**OBJECTIVE:** Reproduce the listing verbatim, starting at the line that contains "Where should I click to: Click" and stopping after the line that contains "Where should I click to: Follow". Leave the pictures out.

**RAW RECORDS:**
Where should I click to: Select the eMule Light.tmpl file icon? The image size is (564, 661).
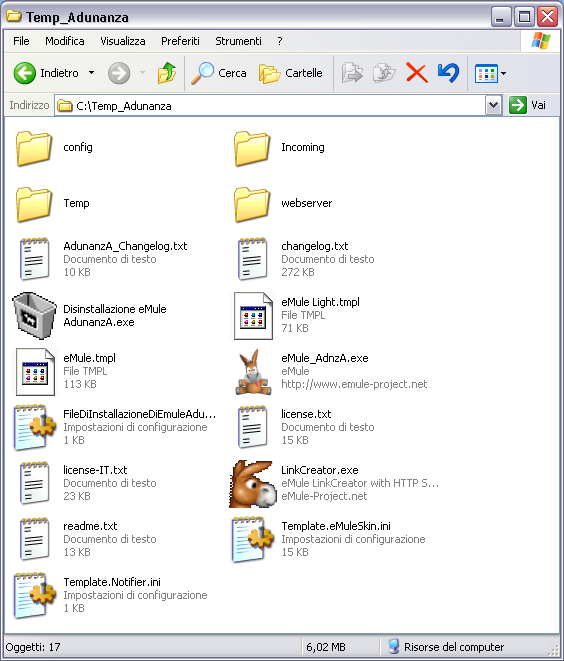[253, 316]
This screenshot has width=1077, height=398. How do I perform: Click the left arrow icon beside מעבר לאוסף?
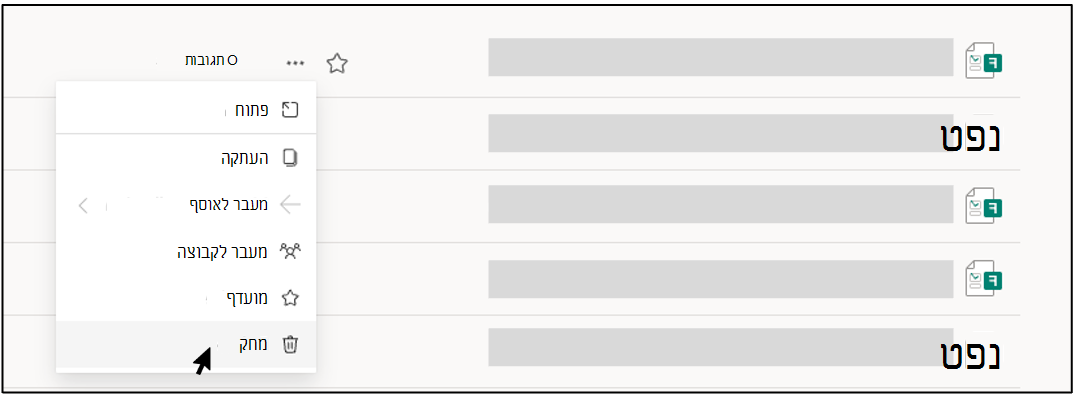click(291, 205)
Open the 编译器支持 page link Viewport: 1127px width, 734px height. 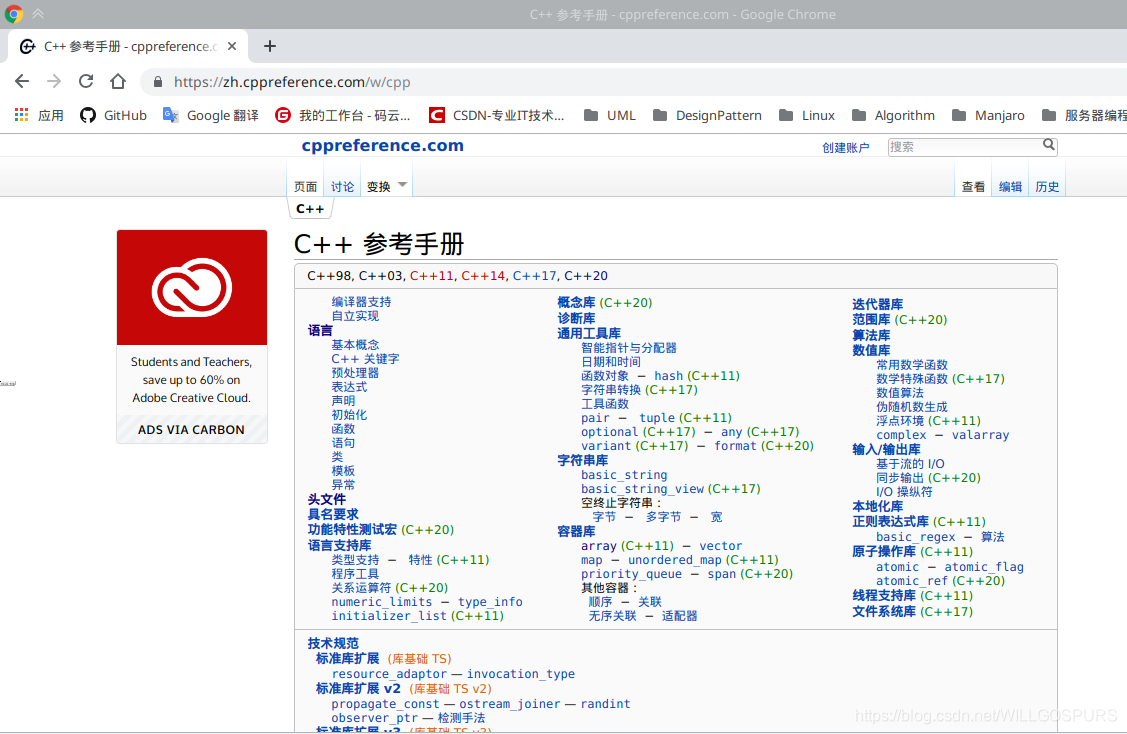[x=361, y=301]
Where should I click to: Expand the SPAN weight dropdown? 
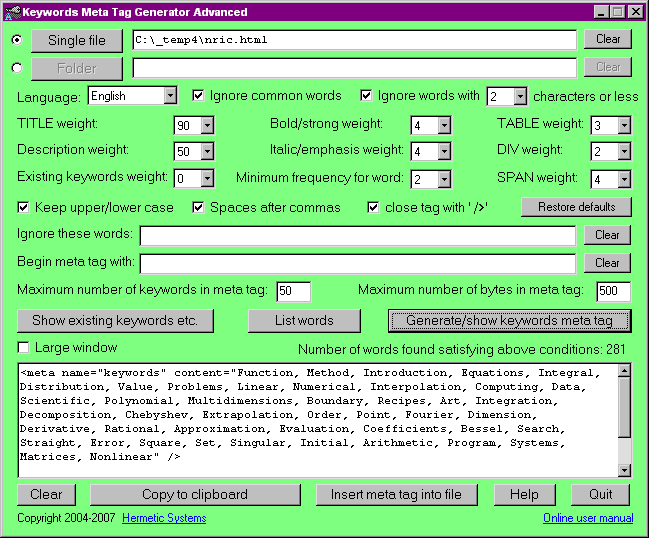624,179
...
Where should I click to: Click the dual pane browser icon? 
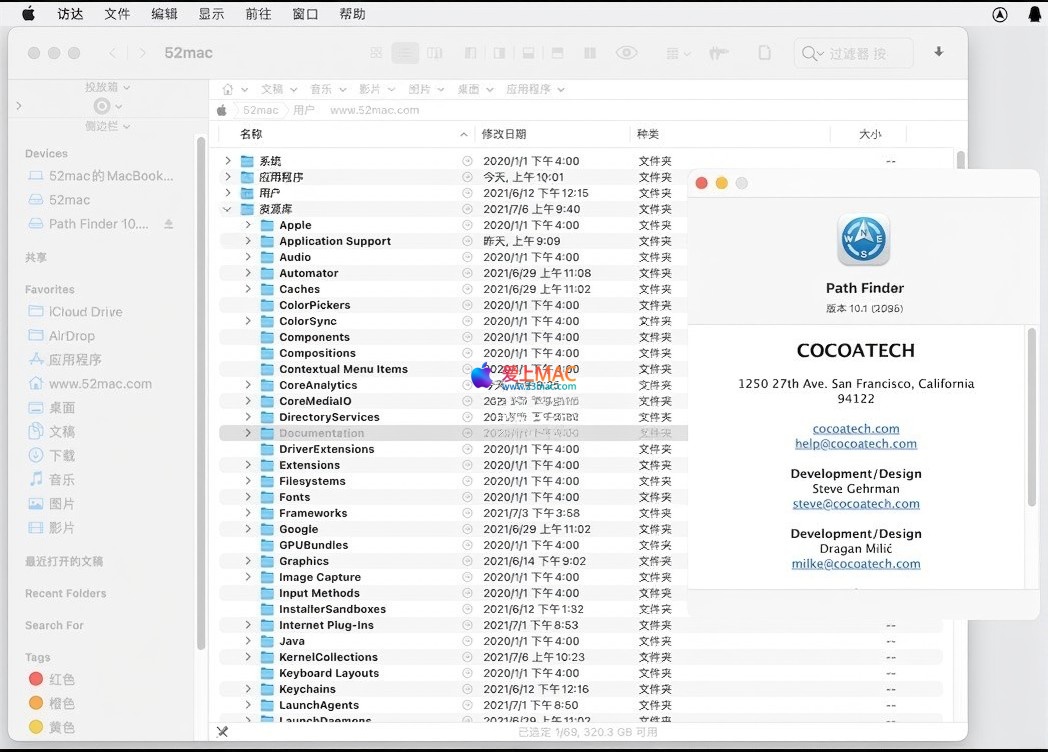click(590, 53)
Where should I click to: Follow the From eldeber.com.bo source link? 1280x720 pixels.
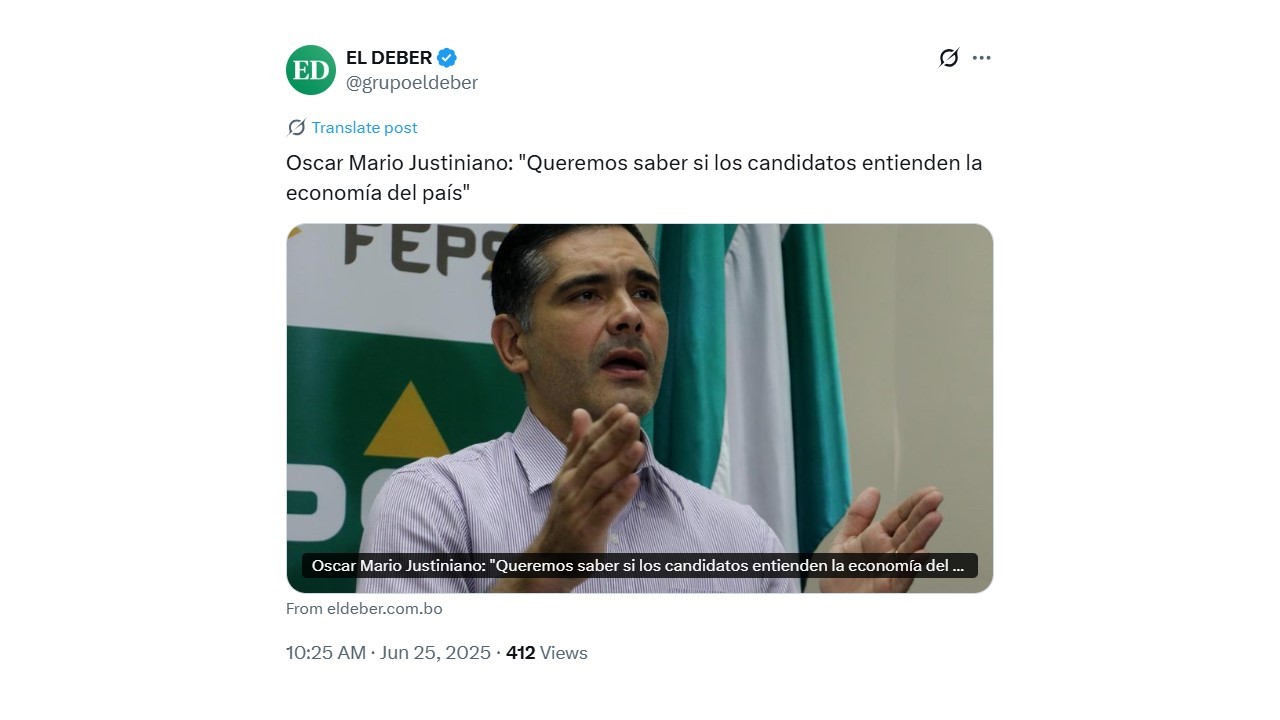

**FULL ANSWER:**
Where should I click to: Click the dual pane browser icon? 
click(590, 53)
Where should I click to: Follow the From eldeber.com.bo source link? 1280x720 pixels.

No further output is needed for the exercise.